Portugal é o caso contrário: tornou-se rico recentemente. Ou melhor, uma parte de Portugal tornou-se muito rica recentemente. O Portugal da capital, o Portugal dos tachos e dos funcionários públicos e pouco mais. Portanto, há um grande afã em demonstrar com veemência, uma veemência que chega a ser ridícula de tão exagerada, que somos ou que já somos ricos. Se possível, tentar demonstrar que afinal até já éramos ricos há muito tempo – daí o crescente interesse em Portugal por tudo o que tenha a ver com aristocracia, títulos, apelidos. E, sobretudo, tendo em conta as desigualdades sociais, há em Portugal a ânsia de demonstrar que somos mais ricos do que os outros. E como os outros fazem o mesmo, cria-se uma espécie de competição: comprar mais caro, cada vez mais caro e sempre que aquilo que se compra caro seja reconhecível como tendo sido muito caro. Quanto mais caro, melhor.

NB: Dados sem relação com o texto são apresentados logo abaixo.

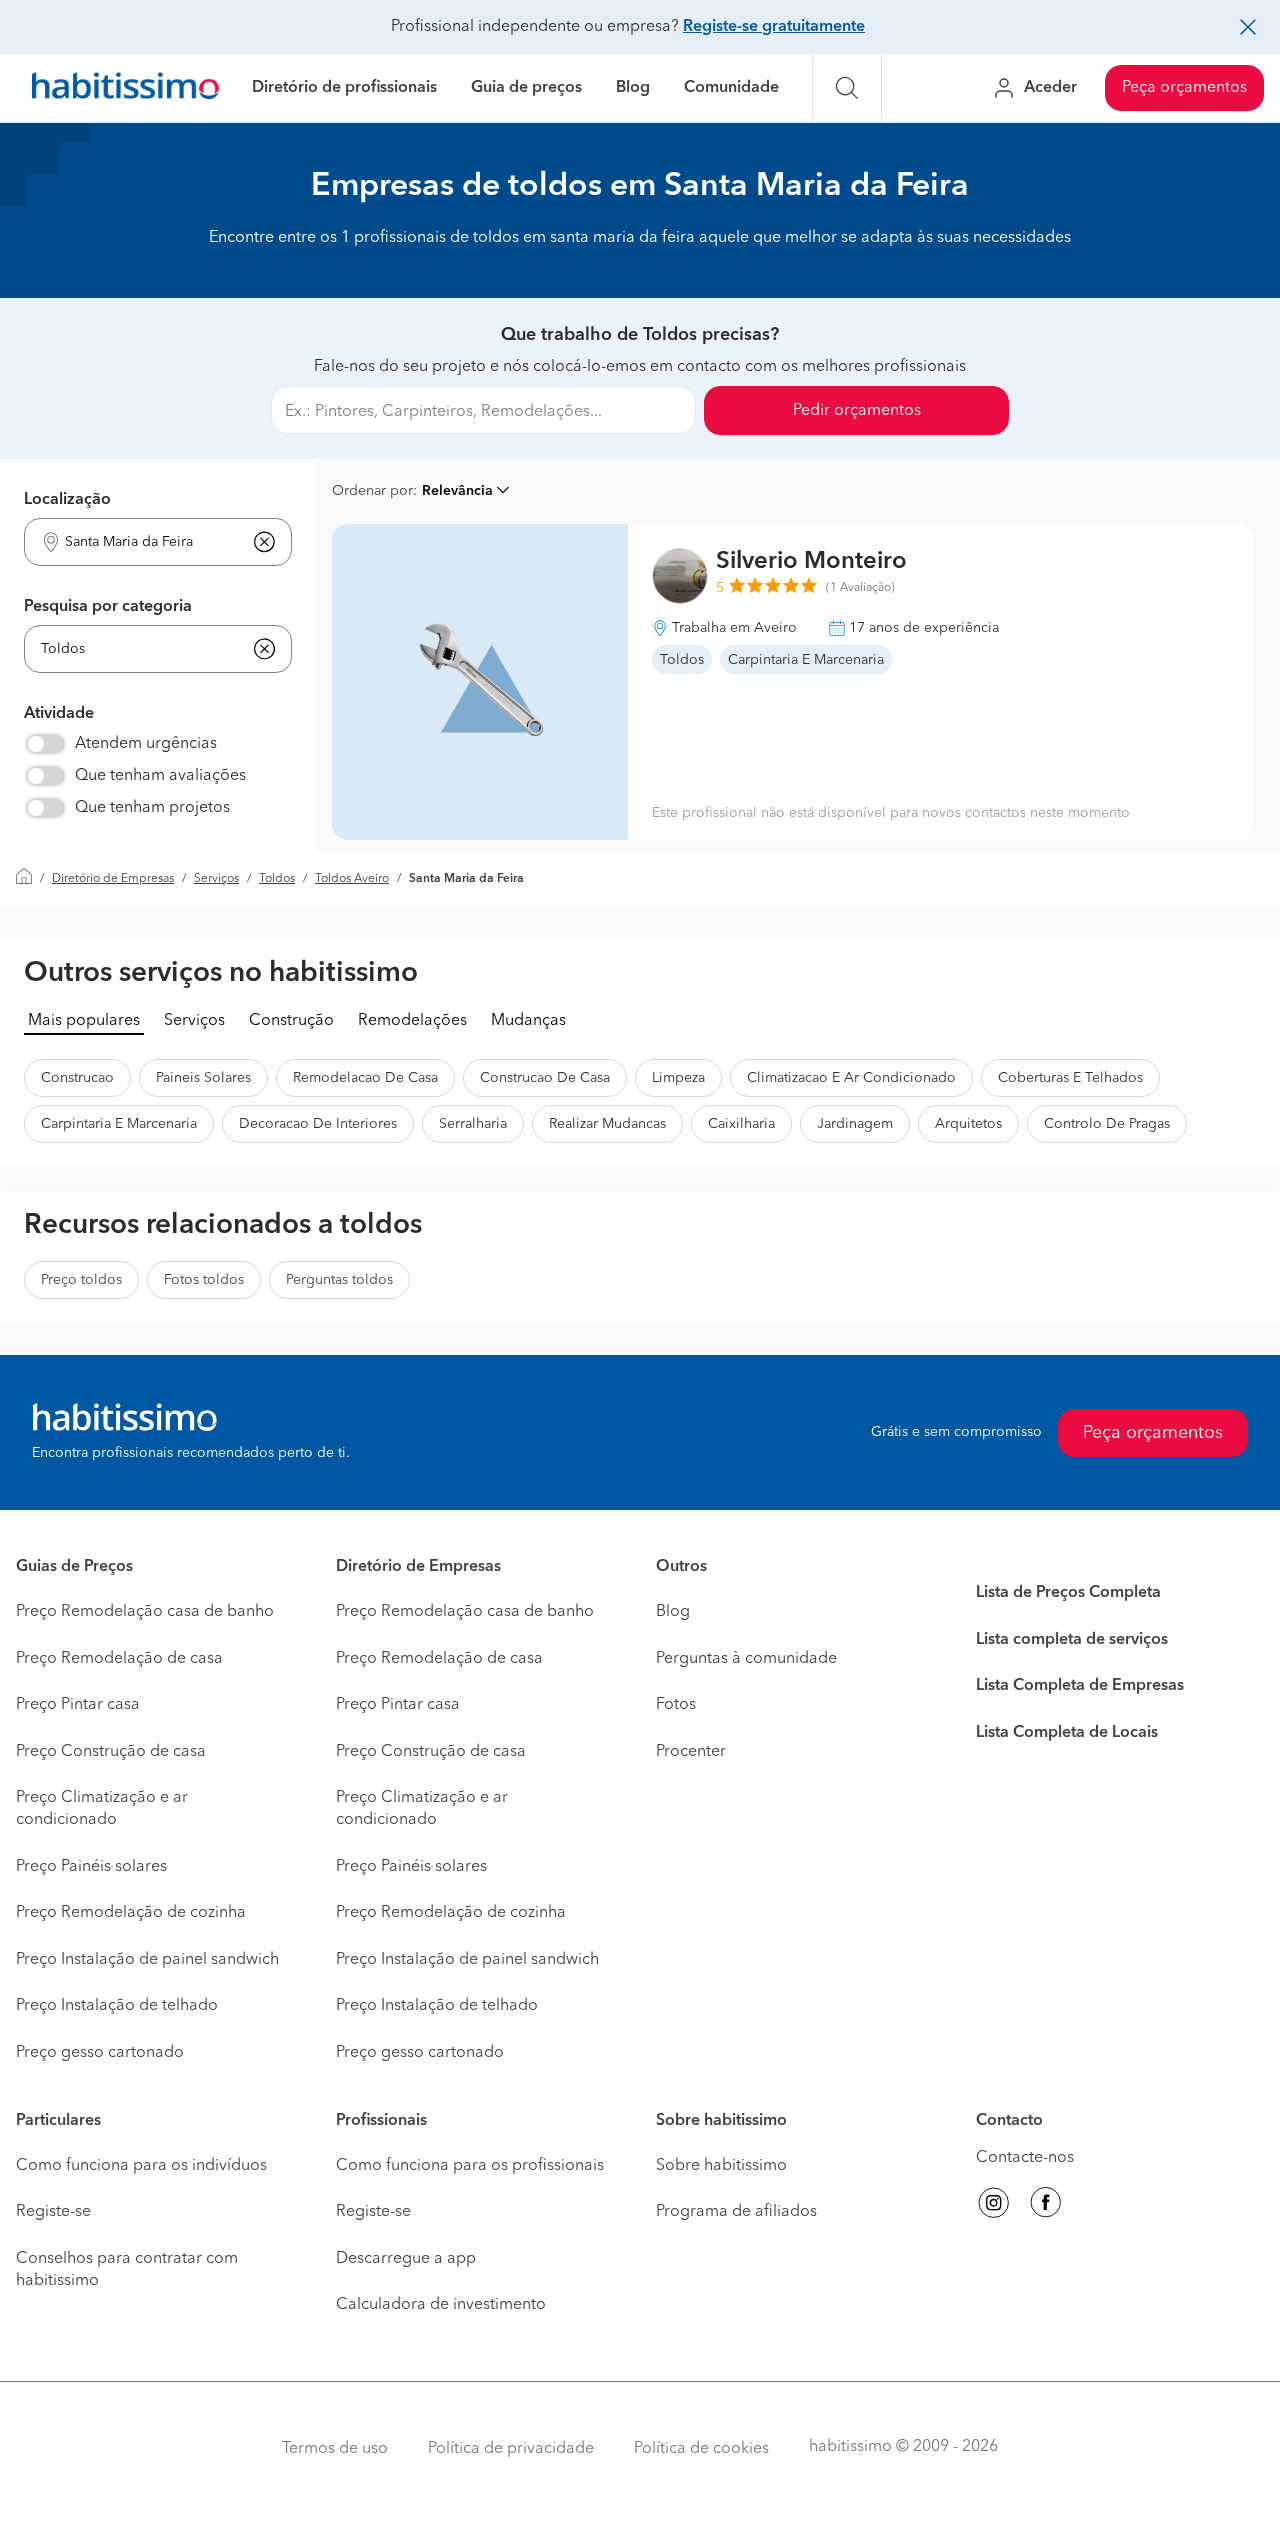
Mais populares (84, 1021)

Ora as roupas de marca são precisamente o primeiro, mais simbólico e mais generalizado instrumento para atingir esse objectivo (tão importante) de mostrar aos outros que se é rico, que se é rico há já muito tempo e que se é mais rico que os outros (que fazem o mesmo). As roupas de marca têm as características essenciais para esse objectivo: usam-se publicamente (ao contrário da televisão de plasma que fica fechada em casa e cuja caixa de cartão gigantesca só pode ser deitada junto ao lixo uma vez), são mesmo muito caras (em termos absolutos), é fácil aos outros reconhecer que foram caras (não por inspecção da qualidade, mas por causa da própria marca gravada na etiqueta ou inscrita em letras garrafais como leit motiv decorativo do objecto) e, o que é muito, muito importante, são gigantescamente caras em termos relativos, ou seja, são mais caras que diamantes: os diamantes não têm substituto, as roupas de marca têm milhares de substitutos baratos em termos absolutos e baratíssimos em termos relativos: a roupa sem marca. Tendo substituto barato, só compra roupa cara quem tiver dinheiro... ou quem pretender demonstrar que o tem. Em qualquer dos casos, a motivação é a mesma: mostrar que se é rico, agora que Portugal é mais rico do que era, e mostrar que se é mais rico do que os outros, sendo que em Portugal as desigualdades são muitas. É aproveitar as desigualdades para benefício da própria vaidade, supondo que onde há riqueza há mérito, e isto num país que de competitivo, meritocrata e liberal não tem nada.